— Excerpted passage —
Skip to main content

Scuba on DuckDB

Project description

ScubaDuck

ScubaDuck is a reimplementation of the frontend query interface for Scuba (Meta's internal real-time database system) with DuckDB as the backing database implementation. This implementation misses most of the main value add of Scuba (a distributed, real-time database that supports fast queries), but I also think Scuba's UI for doing queries is great and I have found myself wishing that I have access to it even for "small" databases, e.g., I have a sqlite dataset I want to explore. ScubaDuck is this interface.

Image

This application was entirely vibe coded using OpenAI Codex. It has no third-party JS dependencies; everything was coded from scratch.

Design Philosophy

  • Time series by default. In the dedicated "time series" view, there are many features specifically oriented towards working towards tables that represent events that occurred over time: the start, end, compare, aggregate and granularity fields all specially privilege the timestamp field. In fact, you can't log events to Scuba's backing data store without a timestamp, they always come with one. ScubaDuck is a little more flexible here (since you might be ingesting arbitrary database tables that weren't specifically designed for realtime databases), but it really shines when you have time series data. This is in contrast to typical software which tries to work with arbitrary data first, with time series being added on later.

  • It's all about exploration. Scuba is predicated on the idea that you don't know what you're looking for, that you are going to spend time tweaking queries and changing filters/grouping as part of an investigation to figure out why a system behaves the way it is. So the filters/comparisons/groupings you want to edit are always visible on the left sidebar, with the expectation that you're going to tweak the query to look at something else. Similarly, all the parameters of your query get saved into your URL, so your browser history can double up as a query history / you can easily share a query with someone else. This is contrast to typical software which is often oriented to making pretty dashboards and reports. (This function is important too, but it's not what I want in exploration mode!)

  • You can fix data problems in the query editor. It's pretty common to have messed up and ended up with a database that doesn't have exactly the columns you need, or some columns that are corrupted in some way. Scuba has pretty robust support for defining custom columns with arbitrary SQL functions, grouping over them as if they were native functions, and doing so with minimal runtime cost (Scuba aims to turn around your query in milliseconds!) Having to go and run a huge data pipeline to fix your data is a big impediment to exploration; quick and easy custom columns means you can patch over problems when you're investigating and fix them for real later.

Development

uv sync --frozen
SCUBADUCK_DB=/path/to/foo.sqlite flask --app scubaduck.server run --debug

DuckDB databases and Parquet files work too. Omit to get a simple test dataset, or SCUBADUCK_DB=TEST for a more complicated test dataset.

How to use it

If you don't have a dataset handy, NYC TLC Yellow Taxi Trip Records has convenient PARQUET files that are time series. You could for example run ScubaDuck on January 2025 Yellow Taxi Trip Records (which is where the screenshot above was taken from).

— Data —

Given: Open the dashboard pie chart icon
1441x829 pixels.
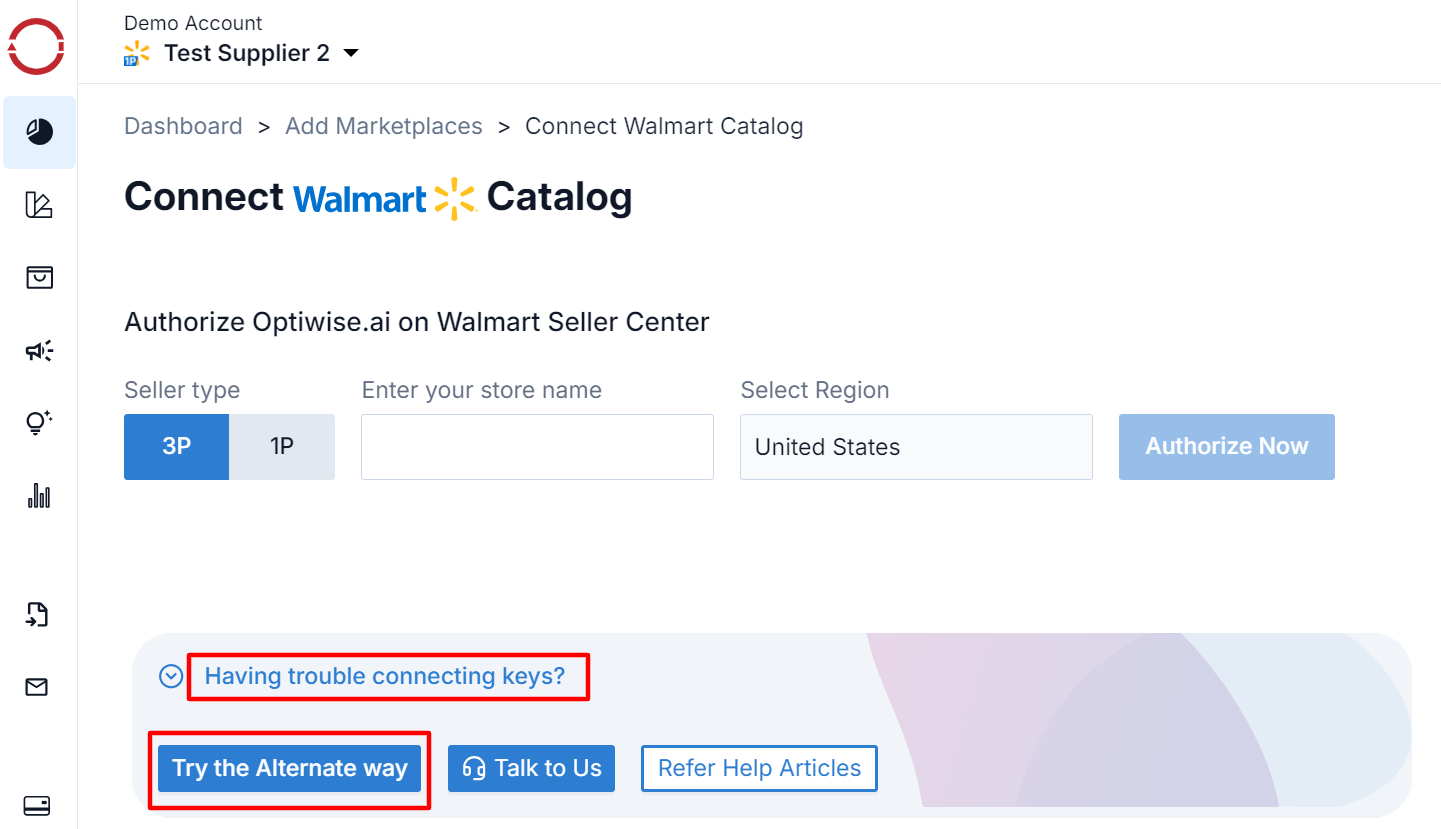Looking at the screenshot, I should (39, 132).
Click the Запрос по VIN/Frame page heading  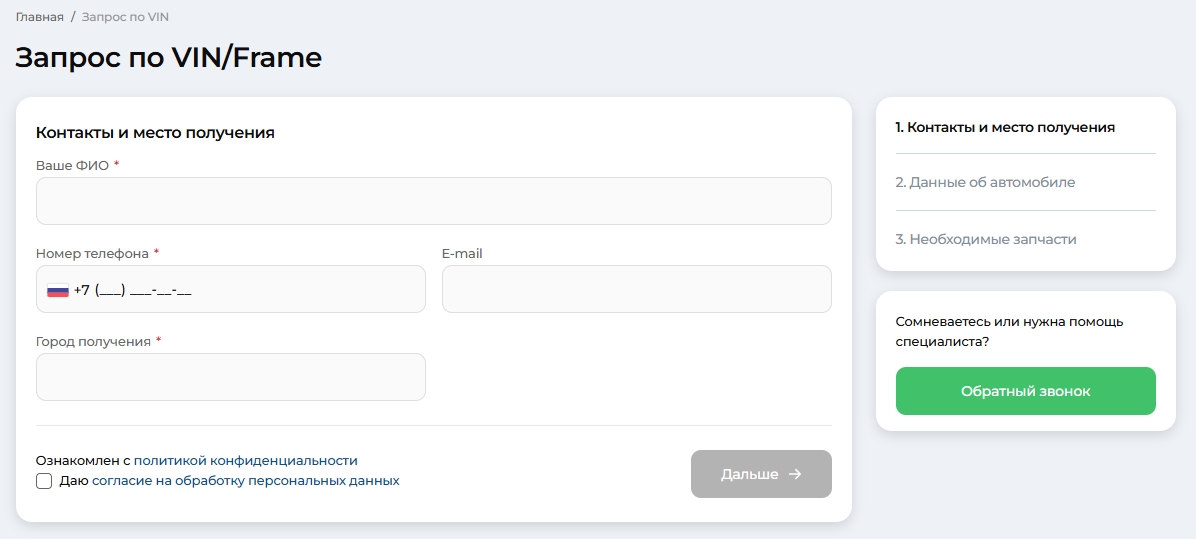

— Work order A —
Decide whether each statement agrees with the ScubaDuck project description. For each, answer yes or no and quote the deciding words from it.
(i) ScubaDuck relies on third-party JavaScript dependencies.
(ii) The parameters of a query are saved into the URL.
(iii) Events can be logged to Scuba's backing data store without a timestamp.
— Work order B —
According to the ScubaDuck project description, what value of SCUBADUCK_DB loads the more complicated test dataset?
— Work order C —
Write the next part of the ScubaDuck project description, starting after its final sentence.

— Answer box A —
(i) No: "It has no third-party JS dependencies; everything was coded from scratch."
(ii) Yes: "all the parameters of your query get saved into your URL"
(iii) No: "you can't log events to Scuba's backing data store without a timestamp, they always come with one"

— Answer box B —
TEST

— Answer box C —
After you've loaded a database and navigate to the application, the home page will pop up the first table in your database and display a hundred samples from it. When you're working with a table for the first time, it's a good idea to look at some samples by hand and get a feel for what's stored in it. (Better is to have designed the table with ScubaDuck visualization in mind.)

Samples lets you look at entries one-by-one, but typically you'll have too many things to look at one by one. Table gives you simple aggregation capabilities: you can use Group by to get some high level aggregate statistics at various breakdowns.

The real juice of Scuba is time series visualization. Assuming your table has a time column, you can plot any numeric column on a graph. With group by, you can split into multiple series, aggregating over each value of the group by. You can easily drill down / drill back up, looking for patterns that only show up on certain splits.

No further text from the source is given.